PROBLEM STATEMENT →
Extract each line of the records below and reproduce every one of them without alteration.

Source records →
###
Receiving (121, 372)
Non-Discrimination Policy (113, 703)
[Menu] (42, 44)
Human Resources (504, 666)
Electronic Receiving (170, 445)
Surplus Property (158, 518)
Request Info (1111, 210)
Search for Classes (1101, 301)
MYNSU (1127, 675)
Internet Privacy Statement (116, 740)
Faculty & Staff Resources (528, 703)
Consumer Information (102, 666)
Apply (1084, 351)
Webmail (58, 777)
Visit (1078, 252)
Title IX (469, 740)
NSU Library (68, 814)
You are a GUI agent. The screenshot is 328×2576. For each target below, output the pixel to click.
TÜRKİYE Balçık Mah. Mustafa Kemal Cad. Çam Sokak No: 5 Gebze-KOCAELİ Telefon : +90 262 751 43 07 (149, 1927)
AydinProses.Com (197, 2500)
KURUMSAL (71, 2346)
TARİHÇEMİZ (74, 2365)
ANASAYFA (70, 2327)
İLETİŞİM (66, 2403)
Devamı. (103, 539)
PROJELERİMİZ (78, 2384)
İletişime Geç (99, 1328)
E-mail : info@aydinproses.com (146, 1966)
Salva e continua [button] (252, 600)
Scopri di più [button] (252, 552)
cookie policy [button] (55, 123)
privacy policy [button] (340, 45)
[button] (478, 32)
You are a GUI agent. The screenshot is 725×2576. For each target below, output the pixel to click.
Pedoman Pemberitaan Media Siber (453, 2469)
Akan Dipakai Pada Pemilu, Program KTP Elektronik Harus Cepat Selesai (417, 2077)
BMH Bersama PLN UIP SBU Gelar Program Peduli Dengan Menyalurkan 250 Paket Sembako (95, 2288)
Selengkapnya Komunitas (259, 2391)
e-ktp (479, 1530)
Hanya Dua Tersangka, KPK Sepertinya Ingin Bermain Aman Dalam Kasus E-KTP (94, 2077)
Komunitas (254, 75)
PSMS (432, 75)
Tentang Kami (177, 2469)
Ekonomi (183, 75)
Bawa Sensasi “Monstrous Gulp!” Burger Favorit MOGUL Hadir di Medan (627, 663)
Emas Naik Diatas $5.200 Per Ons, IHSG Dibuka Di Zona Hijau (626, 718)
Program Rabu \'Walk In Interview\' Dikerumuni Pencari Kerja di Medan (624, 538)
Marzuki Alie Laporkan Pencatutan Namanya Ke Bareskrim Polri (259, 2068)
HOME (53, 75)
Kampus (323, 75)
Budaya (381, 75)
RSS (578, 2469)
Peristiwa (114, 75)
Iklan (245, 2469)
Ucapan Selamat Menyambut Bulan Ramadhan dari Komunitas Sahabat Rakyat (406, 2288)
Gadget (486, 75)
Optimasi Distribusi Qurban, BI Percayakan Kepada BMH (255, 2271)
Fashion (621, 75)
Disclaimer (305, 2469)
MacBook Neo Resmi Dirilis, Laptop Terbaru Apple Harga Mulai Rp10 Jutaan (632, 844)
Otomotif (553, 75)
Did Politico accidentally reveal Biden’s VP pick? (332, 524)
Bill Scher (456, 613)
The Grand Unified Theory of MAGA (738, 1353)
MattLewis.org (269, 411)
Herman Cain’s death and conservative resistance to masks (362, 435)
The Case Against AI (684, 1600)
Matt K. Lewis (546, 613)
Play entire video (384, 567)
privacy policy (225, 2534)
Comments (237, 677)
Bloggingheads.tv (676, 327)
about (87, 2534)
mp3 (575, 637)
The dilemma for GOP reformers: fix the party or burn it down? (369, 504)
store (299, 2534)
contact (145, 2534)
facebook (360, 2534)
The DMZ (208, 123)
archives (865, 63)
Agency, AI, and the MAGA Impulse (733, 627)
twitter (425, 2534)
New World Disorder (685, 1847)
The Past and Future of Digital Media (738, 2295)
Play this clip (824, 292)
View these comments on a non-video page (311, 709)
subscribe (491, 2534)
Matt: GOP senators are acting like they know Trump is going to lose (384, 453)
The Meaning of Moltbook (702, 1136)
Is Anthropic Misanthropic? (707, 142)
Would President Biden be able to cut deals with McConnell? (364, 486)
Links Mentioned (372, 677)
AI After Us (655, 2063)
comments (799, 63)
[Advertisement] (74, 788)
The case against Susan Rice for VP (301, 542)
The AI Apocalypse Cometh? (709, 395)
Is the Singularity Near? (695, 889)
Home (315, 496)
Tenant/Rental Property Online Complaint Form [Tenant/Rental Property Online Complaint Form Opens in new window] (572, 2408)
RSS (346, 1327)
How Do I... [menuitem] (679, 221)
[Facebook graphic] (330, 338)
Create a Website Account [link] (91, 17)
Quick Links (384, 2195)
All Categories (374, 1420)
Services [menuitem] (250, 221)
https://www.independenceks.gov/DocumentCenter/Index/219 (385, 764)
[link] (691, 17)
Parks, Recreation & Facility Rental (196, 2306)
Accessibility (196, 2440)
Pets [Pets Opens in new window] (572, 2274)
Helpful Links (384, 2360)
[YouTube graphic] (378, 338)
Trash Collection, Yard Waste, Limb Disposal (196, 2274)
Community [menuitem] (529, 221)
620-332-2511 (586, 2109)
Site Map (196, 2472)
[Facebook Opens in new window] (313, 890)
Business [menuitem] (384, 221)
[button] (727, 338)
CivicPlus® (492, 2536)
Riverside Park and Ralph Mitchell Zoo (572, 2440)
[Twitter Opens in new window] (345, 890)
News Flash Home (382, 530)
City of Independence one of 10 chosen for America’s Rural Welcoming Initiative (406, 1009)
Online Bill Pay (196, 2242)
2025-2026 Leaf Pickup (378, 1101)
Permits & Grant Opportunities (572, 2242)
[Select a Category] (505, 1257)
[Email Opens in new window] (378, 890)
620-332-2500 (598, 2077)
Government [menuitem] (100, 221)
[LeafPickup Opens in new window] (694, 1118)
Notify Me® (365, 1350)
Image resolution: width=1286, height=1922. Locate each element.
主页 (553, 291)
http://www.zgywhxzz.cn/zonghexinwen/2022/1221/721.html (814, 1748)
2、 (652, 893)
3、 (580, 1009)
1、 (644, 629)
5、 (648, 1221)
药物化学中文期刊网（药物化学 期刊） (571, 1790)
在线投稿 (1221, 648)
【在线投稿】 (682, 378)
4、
###
ANSWER →
Receiving (121, 372)
Non-Discrimination Policy (113, 703)
[Menu] (42, 44)
Human Resources (504, 666)
Electronic Receiving (170, 445)
Surplus Property (158, 518)
Request Info (1111, 210)
Search for Classes (1101, 301)
MYNSU (1127, 675)
Internet Privacy Statement (116, 740)
Faculty & Staff Resources (528, 703)
Consumer Information (102, 666)
Apply (1084, 351)
Webmail (58, 777)
Visit (1078, 252)
Title IX (469, 740)
NSU Library (68, 814)
You are a GUI agent. The screenshot is 328×2576. For each target below, output the pixel to click.
TÜRKİYE Balçık Mah. Mustafa Kemal Cad. Çam Sokak No: 5 Gebze-KOCAELİ Telefon : +90 262 751 43 07 (149, 1927)
AydinProses.Com (197, 2500)
KURUMSAL (71, 2346)
TARİHÇEMİZ (74, 2365)
ANASAYFA (70, 2327)
İLETİŞİM (66, 2403)
Devamı. (103, 539)
PROJELERİMİZ (78, 2384)
İletişime Geç (99, 1328)
E-mail : info@aydinproses.com (146, 1966)
Salva e continua [button] (252, 600)
Scopri di più [button] (252, 552)
cookie policy [button] (55, 123)
privacy policy [button] (340, 45)
[button] (478, 32)
You are a GUI agent. The screenshot is 725×2576. For each target below, output the pixel to click.
Pedoman Pemberitaan Media Siber (453, 2469)
Akan Dipakai Pada Pemilu, Program KTP Elektronik Harus Cepat Selesai (417, 2077)
BMH Bersama PLN UIP SBU Gelar Program Peduli Dengan Menyalurkan 250 Paket Sembako (95, 2288)
Selengkapnya Komunitas (259, 2391)
e-ktp (479, 1530)
Hanya Dua Tersangka, KPK Sepertinya Ingin Bermain Aman Dalam Kasus E-KTP (94, 2077)
Komunitas (254, 75)
PSMS (432, 75)
Tentang Kami (177, 2469)
Ekonomi (183, 75)
Bawa Sensasi “Monstrous Gulp!” Burger Favorit MOGUL Hadir di Medan (627, 663)
Emas Naik Diatas $5.200 Per Ons, IHSG Dibuka Di Zona Hijau (626, 718)
Program Rabu \'Walk In Interview\' Dikerumuni Pencari Kerja di Medan (624, 538)
Marzuki Alie Laporkan Pencatutan Namanya Ke Bareskrim Polri (259, 2068)
HOME (53, 75)
Kampus (323, 75)
Budaya (381, 75)
RSS (578, 2469)
Peristiwa (114, 75)
Iklan (245, 2469)
Ucapan Selamat Menyambut Bulan Ramadhan dari Komunitas Sahabat Rakyat (406, 2288)
Gadget (486, 75)
Optimasi Distribusi Qurban, BI Percayakan Kepada BMH (255, 2271)
Fashion (621, 75)
Disclaimer (305, 2469)
MacBook Neo Resmi Dirilis, Laptop Terbaru Apple Harga Mulai Rp10 Jutaan (632, 844)
Otomotif (553, 75)
Did Politico accidentally reveal Biden’s VP pick? (332, 524)
Bill Scher (456, 613)
The Grand Unified Theory of MAGA (738, 1353)
MattLewis.org (269, 411)
Herman Cain’s death and conservative resistance to masks (362, 435)
The Case Against AI (684, 1600)
Matt K. Lewis (546, 613)
Play entire video (384, 567)
privacy policy (225, 2534)
Comments (237, 677)
Bloggingheads.tv (676, 327)
about (87, 2534)
mp3 (575, 637)
The dilemma for GOP reformers: fix the party or burn it down? (369, 504)
store (299, 2534)
contact (145, 2534)
facebook (360, 2534)
The DMZ (208, 123)
archives (865, 63)
Agency, AI, and the MAGA Impulse (733, 627)
twitter (425, 2534)
New World Disorder (685, 1847)
The Past and Future of Digital Media (738, 2295)
Play this clip (824, 292)
View these comments on a non-video page (311, 709)
subscribe (491, 2534)
Matt: GOP senators are acting like they know Trump is going to lose (384, 453)
The Meaning of Moltbook (702, 1136)
Is Anthropic Misanthropic? (707, 142)
Would President Biden be able to cut deals with McConnell? (364, 486)
Links Mentioned (372, 677)
AI After Us (655, 2063)
comments (799, 63)
[Advertisement] (74, 788)
The case against Susan Rice for VP (301, 542)
The AI Apocalypse Cometh? (709, 395)
Is the Singularity Near? (695, 889)
Home (315, 496)
Tenant/Rental Property Online Complaint Form [Tenant/Rental Property Online Complaint Form Opens in new window] (572, 2408)
RSS (346, 1327)
How Do I... [menuitem] (679, 221)
[Facebook graphic] (330, 338)
Create a Website Account [link] (91, 17)
Quick Links (384, 2195)
All Categories (374, 1420)
Services [menuitem] (250, 221)
https://www.independenceks.gov/DocumentCenter/Index/219 (385, 764)
[link] (691, 17)
Parks, Recreation & Facility Rental (196, 2306)
Accessibility (196, 2440)
Pets [Pets Opens in new window] (572, 2274)
Helpful Links (384, 2360)
[YouTube graphic] (378, 338)
Trash Collection, Yard Waste, Limb Disposal (196, 2274)
Community [menuitem] (529, 221)
620-332-2511 (586, 2109)
Site Map (196, 2472)
[Facebook Opens in new window] (313, 890)
Business [menuitem] (384, 221)
[button] (727, 338)
CivicPlus® (492, 2536)
Riverside Park and Ralph Mitchell Zoo (572, 2440)
[Twitter Opens in new window] (345, 890)
News Flash Home (382, 530)
City of Independence one of 10 chosen for America’s Rural Welcoming Initiative (406, 1009)
Online Bill Pay (196, 2242)
2025-2026 Leaf Pickup (378, 1101)
Permits & Grant Opportunities (572, 2242)
[Select a Category] (505, 1257)
[Email Opens in new window] (378, 890)
620-332-2500 (598, 2077)
Government [menuitem] (100, 221)
[LeafPickup Opens in new window] (694, 1118)
Notify Me® (365, 1350)
Image resolution: width=1286, height=1922. Locate each element.
主页 (553, 291)
http://www.zgywhxzz.cn/zonghexinwen/2022/1221/721.html (814, 1748)
2、 (652, 893)
3、 (580, 1009)
1、 (644, 629)
5、 (648, 1221)
药物化学中文期刊网（药物化学 期刊） (571, 1790)
在线投稿 (1221, 648)
【在线投稿】 (682, 378)
4、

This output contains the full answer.